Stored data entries
..............................

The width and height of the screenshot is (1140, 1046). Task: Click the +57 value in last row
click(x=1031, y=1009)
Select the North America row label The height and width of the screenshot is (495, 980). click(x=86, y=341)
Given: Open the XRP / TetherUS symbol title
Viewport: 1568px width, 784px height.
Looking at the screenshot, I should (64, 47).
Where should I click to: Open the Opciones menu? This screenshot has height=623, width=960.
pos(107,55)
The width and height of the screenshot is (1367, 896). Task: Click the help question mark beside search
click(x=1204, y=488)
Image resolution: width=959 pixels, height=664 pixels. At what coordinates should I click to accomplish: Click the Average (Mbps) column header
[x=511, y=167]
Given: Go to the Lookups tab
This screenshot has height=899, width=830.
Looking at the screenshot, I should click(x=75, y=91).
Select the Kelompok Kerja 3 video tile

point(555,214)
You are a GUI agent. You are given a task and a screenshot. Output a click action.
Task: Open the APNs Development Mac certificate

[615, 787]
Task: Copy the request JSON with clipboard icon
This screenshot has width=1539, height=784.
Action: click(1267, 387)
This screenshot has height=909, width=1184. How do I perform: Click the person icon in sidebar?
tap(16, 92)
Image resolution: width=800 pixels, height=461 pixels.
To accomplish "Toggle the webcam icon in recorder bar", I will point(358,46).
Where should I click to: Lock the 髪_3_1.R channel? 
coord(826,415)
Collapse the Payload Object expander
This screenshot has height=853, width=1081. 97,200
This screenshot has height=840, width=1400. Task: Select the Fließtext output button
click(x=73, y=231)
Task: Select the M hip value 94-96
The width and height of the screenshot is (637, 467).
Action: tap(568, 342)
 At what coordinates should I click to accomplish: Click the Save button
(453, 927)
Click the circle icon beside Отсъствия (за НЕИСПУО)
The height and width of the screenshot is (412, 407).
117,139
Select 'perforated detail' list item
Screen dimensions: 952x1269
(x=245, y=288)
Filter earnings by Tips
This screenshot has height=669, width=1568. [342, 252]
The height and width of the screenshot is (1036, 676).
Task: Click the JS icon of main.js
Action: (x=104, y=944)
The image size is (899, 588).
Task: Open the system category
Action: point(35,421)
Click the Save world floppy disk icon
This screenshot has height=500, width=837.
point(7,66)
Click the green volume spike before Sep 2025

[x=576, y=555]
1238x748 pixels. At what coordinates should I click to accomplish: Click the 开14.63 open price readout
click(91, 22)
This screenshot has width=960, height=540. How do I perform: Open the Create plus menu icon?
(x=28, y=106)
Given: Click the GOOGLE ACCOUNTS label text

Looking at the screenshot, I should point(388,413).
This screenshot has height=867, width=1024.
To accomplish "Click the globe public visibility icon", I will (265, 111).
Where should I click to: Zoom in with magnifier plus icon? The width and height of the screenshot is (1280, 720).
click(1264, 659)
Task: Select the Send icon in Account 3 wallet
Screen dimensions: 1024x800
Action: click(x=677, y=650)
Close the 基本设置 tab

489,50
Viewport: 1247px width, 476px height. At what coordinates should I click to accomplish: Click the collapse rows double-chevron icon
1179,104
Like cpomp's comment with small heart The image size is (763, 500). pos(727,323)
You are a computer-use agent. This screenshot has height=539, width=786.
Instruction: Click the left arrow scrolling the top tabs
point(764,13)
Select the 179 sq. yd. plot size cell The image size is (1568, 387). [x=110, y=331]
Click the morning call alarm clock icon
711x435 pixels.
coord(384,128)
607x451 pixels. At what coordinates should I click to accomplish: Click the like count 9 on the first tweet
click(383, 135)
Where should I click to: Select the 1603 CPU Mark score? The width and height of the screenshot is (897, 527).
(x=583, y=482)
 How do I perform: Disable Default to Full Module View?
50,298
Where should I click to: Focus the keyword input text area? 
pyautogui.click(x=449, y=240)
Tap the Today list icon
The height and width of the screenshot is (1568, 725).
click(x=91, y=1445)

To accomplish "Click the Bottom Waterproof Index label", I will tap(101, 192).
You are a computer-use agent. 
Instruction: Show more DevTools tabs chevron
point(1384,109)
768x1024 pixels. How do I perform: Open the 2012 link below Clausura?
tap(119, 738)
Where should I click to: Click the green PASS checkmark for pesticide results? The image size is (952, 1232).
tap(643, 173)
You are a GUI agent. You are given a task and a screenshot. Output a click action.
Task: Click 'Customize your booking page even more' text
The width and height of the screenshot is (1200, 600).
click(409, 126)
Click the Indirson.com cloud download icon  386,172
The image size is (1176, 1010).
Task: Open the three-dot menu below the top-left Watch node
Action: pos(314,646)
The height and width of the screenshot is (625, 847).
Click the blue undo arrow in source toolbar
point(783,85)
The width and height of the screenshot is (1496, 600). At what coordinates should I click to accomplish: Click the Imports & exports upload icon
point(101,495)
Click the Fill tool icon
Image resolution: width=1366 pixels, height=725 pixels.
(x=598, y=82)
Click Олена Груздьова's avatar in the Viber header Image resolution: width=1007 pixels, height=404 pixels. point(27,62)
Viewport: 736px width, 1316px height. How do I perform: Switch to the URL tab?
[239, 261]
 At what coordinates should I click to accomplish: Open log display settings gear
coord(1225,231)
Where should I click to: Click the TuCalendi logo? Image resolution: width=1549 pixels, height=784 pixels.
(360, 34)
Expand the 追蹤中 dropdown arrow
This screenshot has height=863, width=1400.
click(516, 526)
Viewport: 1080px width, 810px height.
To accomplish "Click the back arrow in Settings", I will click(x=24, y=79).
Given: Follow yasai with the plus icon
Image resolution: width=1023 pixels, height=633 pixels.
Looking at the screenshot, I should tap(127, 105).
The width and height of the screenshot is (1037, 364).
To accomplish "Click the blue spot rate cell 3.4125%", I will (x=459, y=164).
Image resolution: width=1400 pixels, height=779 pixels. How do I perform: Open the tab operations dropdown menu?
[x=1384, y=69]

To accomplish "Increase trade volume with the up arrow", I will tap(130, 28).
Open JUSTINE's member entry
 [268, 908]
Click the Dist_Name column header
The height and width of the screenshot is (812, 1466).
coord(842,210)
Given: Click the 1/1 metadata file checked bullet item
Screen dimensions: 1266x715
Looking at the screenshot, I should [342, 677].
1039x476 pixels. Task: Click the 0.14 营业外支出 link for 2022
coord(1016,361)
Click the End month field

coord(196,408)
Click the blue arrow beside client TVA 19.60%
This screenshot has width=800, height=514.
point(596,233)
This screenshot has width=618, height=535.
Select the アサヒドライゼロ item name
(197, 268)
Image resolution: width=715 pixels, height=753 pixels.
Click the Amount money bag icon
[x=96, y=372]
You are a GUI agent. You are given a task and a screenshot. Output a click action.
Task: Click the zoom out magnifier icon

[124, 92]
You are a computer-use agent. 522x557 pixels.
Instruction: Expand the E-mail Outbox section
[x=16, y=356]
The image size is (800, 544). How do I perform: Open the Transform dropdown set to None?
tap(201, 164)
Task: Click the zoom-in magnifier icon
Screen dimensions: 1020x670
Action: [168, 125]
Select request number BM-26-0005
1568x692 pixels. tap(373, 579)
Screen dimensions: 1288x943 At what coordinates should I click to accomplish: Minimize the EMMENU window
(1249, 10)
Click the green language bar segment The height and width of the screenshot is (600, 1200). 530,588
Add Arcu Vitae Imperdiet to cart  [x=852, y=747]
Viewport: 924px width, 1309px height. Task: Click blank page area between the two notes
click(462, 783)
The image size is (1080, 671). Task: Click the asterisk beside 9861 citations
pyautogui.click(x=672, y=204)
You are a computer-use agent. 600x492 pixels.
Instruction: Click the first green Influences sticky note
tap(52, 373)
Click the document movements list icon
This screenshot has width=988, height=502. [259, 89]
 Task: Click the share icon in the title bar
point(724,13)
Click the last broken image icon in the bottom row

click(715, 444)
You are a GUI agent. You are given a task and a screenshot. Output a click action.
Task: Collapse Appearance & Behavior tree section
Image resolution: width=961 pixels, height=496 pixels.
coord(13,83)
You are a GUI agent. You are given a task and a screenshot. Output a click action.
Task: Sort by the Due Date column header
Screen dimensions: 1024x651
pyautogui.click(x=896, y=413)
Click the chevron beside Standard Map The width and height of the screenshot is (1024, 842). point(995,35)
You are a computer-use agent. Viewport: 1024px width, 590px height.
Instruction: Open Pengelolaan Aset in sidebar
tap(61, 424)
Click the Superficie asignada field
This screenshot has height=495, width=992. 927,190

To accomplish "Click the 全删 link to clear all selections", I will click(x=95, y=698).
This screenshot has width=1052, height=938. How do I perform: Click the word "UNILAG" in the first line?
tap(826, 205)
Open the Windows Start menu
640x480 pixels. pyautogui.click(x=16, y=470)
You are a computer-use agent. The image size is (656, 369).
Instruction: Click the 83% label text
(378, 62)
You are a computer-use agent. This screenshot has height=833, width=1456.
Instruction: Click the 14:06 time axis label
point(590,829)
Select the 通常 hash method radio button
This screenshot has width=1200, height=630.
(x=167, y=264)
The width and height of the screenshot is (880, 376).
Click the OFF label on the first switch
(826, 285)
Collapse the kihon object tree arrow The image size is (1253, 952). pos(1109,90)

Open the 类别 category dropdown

..............................

§ **Aim of the task**: Given the records above, return exactly the lines starting at the line containing "Given: Click the GOOGLE ACCOUNTS label text" and ending at the line containing "Like cpomp's comment", including both.

§ **Output for this task**:
Given: Click the GOOGLE ACCOUNTS label text

Looking at the screenshot, I should point(388,413).
This screenshot has height=867, width=1024.
To accomplish "Click the globe public visibility icon", I will (265, 111).
Where should I click to: Zoom in with magnifier plus icon? The width and height of the screenshot is (1280, 720).
click(1264, 659)
Task: Select the Send icon in Account 3 wallet
Screen dimensions: 1024x800
Action: click(x=677, y=650)
Close the 基本设置 tab

489,50
Viewport: 1247px width, 476px height. At what coordinates should I click to accomplish: Click the collapse rows double-chevron icon
1179,104
Like cpomp's comment with small heart The image size is (763, 500). pos(727,323)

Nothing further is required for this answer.